That two major companies have made headlines is more an indication of the overall state of data security within organizations. No one would deny that both organisations have the means to deploy the best technology, the problem I would suggest is that they both appear to have placed to much trust in the integrity of staff, and where overly dependent on staff carrying out their responsibilities effectively. Despite the fact that the buck stops at the top, the first people who should come under serious scrutiny are the senior security staff whose job it is to ensure that these incidents do not happen.
Passwords – Protecting the Key
Passwords remain the primary key used to unlock access to business-technology systems. Passwords need to have limited use-life. System-level passwords, such as those used to gain access to networking equipment and server/application administration need to be changed regularly, and in some cases should be “one-time-only”. All privileged or “super” user passwords should be centrally maintained and managed. Basic employee passwords used to access business applications, computers, e-mail accounts etc., should be similarly recycled regularly. Despite widespread knowledge of sound password policy, many organizations still fail to adequately create, manage, and retire their usernames and passwords effectively.

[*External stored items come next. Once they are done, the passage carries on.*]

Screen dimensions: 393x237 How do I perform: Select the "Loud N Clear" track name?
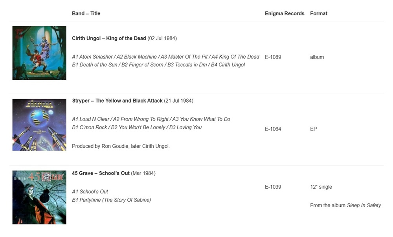pos(95,119)
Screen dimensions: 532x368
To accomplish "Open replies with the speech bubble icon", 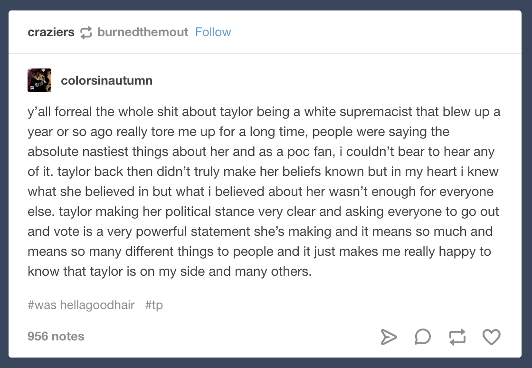I will [423, 337].
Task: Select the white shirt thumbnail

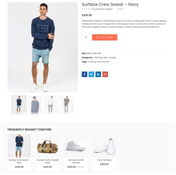Action: (x=51, y=105)
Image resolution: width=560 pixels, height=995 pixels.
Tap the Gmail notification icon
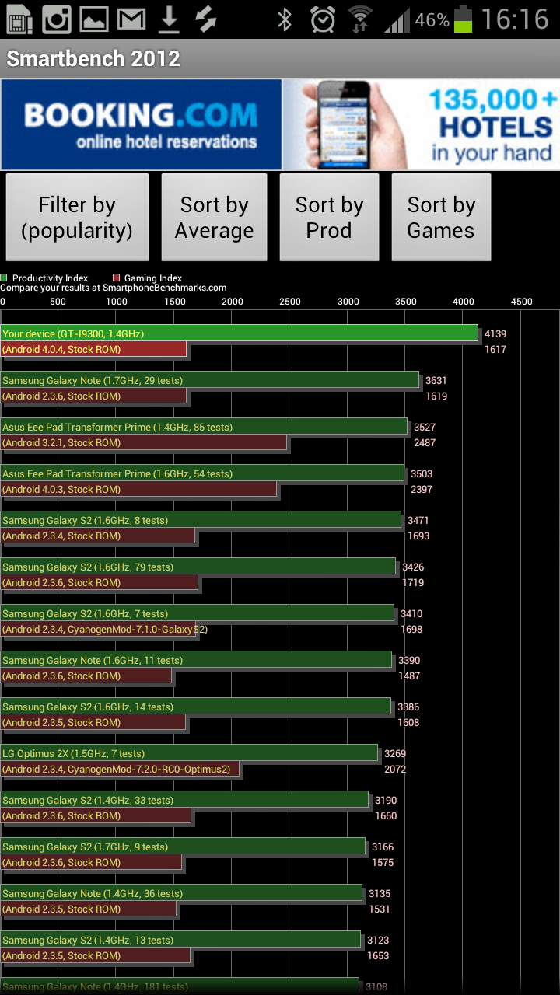click(x=131, y=19)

Securing Data – Hiding the Family Jewels
Given the continuous news of lost backup tapes and unauthorized access to corporate databases, more attention needs to be given to the effective encryption of “data-at-rest”. Encrypting stored data can be one of the most critical facets of an organization’s defense-in-depth strategy.

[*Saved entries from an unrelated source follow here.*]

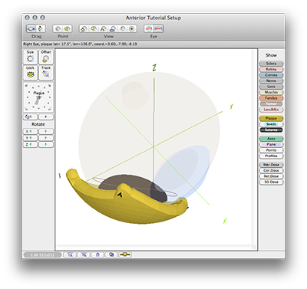Show the Mer.Dose display

(271, 165)
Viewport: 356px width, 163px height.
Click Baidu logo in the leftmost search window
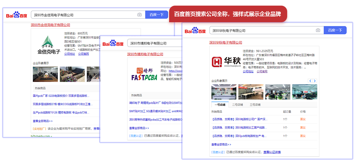(17, 15)
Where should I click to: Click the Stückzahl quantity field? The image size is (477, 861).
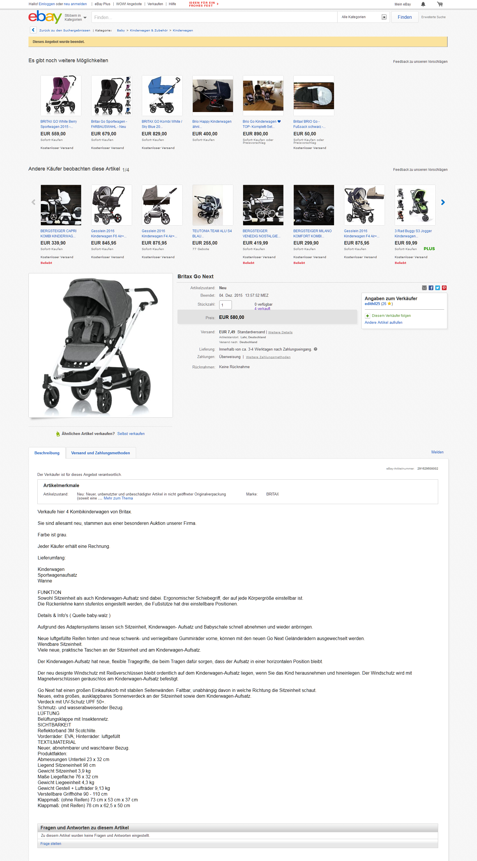225,305
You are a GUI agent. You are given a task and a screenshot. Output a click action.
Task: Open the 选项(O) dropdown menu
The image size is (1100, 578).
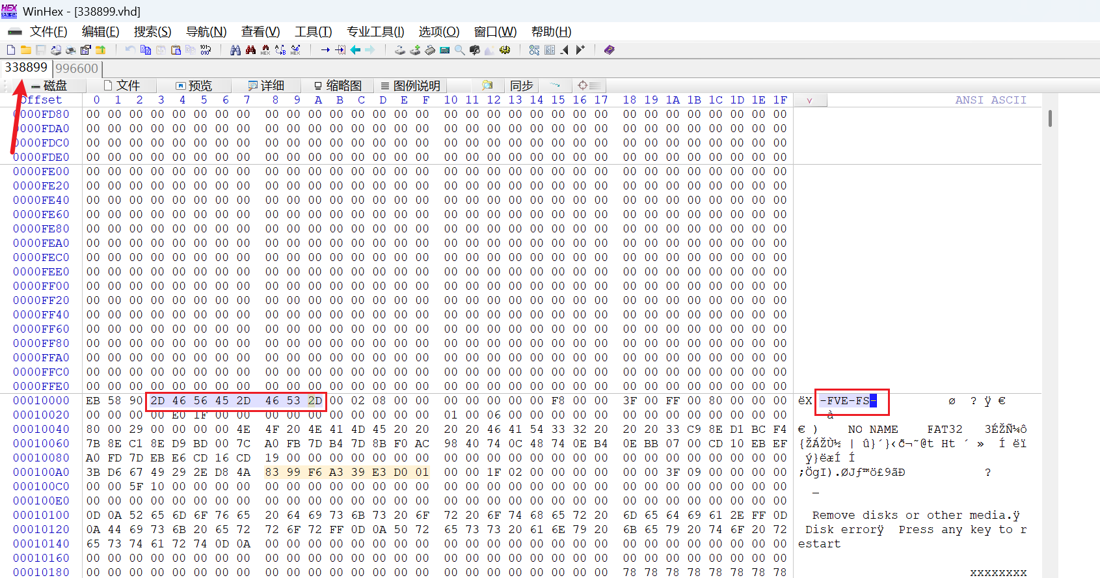pyautogui.click(x=438, y=32)
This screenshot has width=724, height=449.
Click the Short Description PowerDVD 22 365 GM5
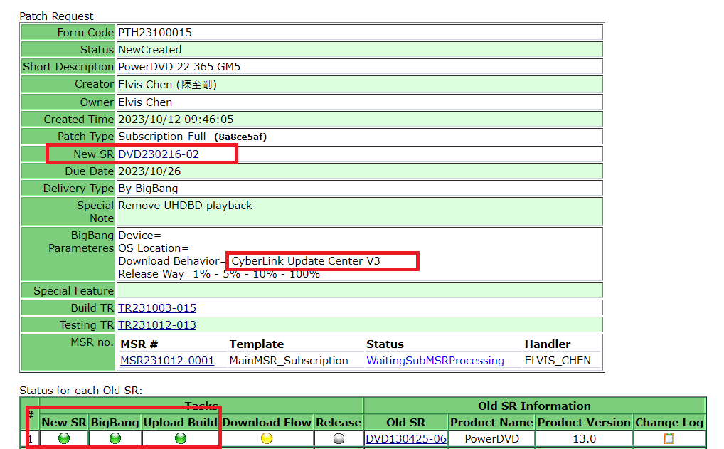point(179,67)
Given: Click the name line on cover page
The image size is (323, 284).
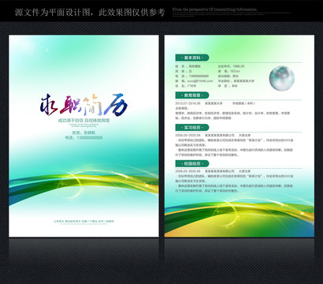Looking at the screenshot, I should tap(84, 133).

Securing data while it travels between applications, business partners, suppliers, customers, and other members of an extended enterprise is crucial. As enterprise networks continue to become increasingly accessible, with more and more organizations adopting an “Internet Centric” model, so do the risks that information will be intercepted or altered in transmission difficult to manage.
This is the very essence of the Vaulting Technology. Vaulting Technology makes certain that an inevitable slip in an organizations security posture won’t result in stolen intellectual property, or having to inform customers that they’re at risk of identity theft because their personally. Today many companies are still exchanging highly sensitive data by couriers because the infrastructures they have in place have not addressed the protection of highly sensitive data. It’s a bit like having email but still relying on the Pony Express for the really critical stuff! Certain traditions are not worth keeping!
There was a day when everything was committed to paper and locked in a secure vault or safe in the office. Nowadays everything is digital but it still needs to be locked away in a digital vault. After all somebody is bound to forget to lock the door sooner or later.